我可以使用 得到相当满意的模型nls，但我了解到计算nls函数的置信区间几乎是魔法，初学者甚至不应该尝试这样做。

dec.fun <- function(N, r, time) N*exp(-r*time) ## The function in non-linear form
g <- c()
for(i in 1:nlevels(x$Factor)){
z <- subset(x, Factor == levels(x$Factor)[i])
g <- append(g, predict(nls(y ~ dec.fun(N, r, time), data = z, start = list(N = 5, r = 0))))}
x <- x[with(x, order(Factor, time)),]

x$modelled <- g

ggplot(x, aes(x = time, color = Factor)) + geom_point(aes(y = y)) + geom_line(aes(y = modelled))
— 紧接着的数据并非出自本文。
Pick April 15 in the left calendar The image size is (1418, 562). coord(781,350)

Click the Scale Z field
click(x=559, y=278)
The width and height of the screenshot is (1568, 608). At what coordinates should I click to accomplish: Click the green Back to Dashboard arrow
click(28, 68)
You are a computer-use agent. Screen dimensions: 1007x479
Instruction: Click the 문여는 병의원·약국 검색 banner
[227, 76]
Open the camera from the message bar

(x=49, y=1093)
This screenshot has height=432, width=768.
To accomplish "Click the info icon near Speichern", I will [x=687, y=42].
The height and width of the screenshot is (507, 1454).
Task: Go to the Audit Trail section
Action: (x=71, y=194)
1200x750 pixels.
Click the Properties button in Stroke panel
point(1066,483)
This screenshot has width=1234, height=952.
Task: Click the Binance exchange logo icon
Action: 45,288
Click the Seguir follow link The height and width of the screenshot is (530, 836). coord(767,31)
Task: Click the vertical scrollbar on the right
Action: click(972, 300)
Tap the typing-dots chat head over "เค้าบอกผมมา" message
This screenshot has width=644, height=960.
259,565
所以我的问题是如何使用 R、ggplot2 和线性逼近来拟合指数衰减函数？SO 中有一个答案，@Joe Kington 表示这是可能的，并提供了 Python 代码。不幸的是，我不懂 Python。

Answer 1

Factor我相信当您使用响应的自然对数变换拟合模型时，您只需要允许单独的斜率和截距由您的分组变量拟合。我称之为单独的线模型。然后，您可以预测并获得对数范围内每个 的置信度（或预测）区间Factor，并进行反向变换以查看线条（很像您的原始帖子中的图表来自ggplot2.

R中的单独线模型示例：

fit1 = lm(y ~ time*Factor, data = x)
summary(fit1)

该模型的输出将显示参考水平的估计截距、参考水平Factor的估计斜率以及参考水平与所有其他水平之间的截距和斜率的差异。

或者，您可以编写单独的行模型：

fit2 = lm(y ~ time + time:Factor - 1, data = x)
summary(fit2)

这将分别显示输出中每个级别的估计截距和斜率Factor。

要根据模型制作线条，您可以使用predict然后反变换到原始比例。假设自然对数转换（并将值添加到原始数据集）：

(x$pred = exp(predict(fit1)) )

如果您需要的话，您还可以计算置信区间并将其取幂为原始比例。

exp(predict(fit1, interval = "confidence"))

在组织上，您可能还希望将这些作为列放在原始数据集中，您可以通过多种方式进行操作。最简单的可能是将cbind它们简单地添加到数据集x。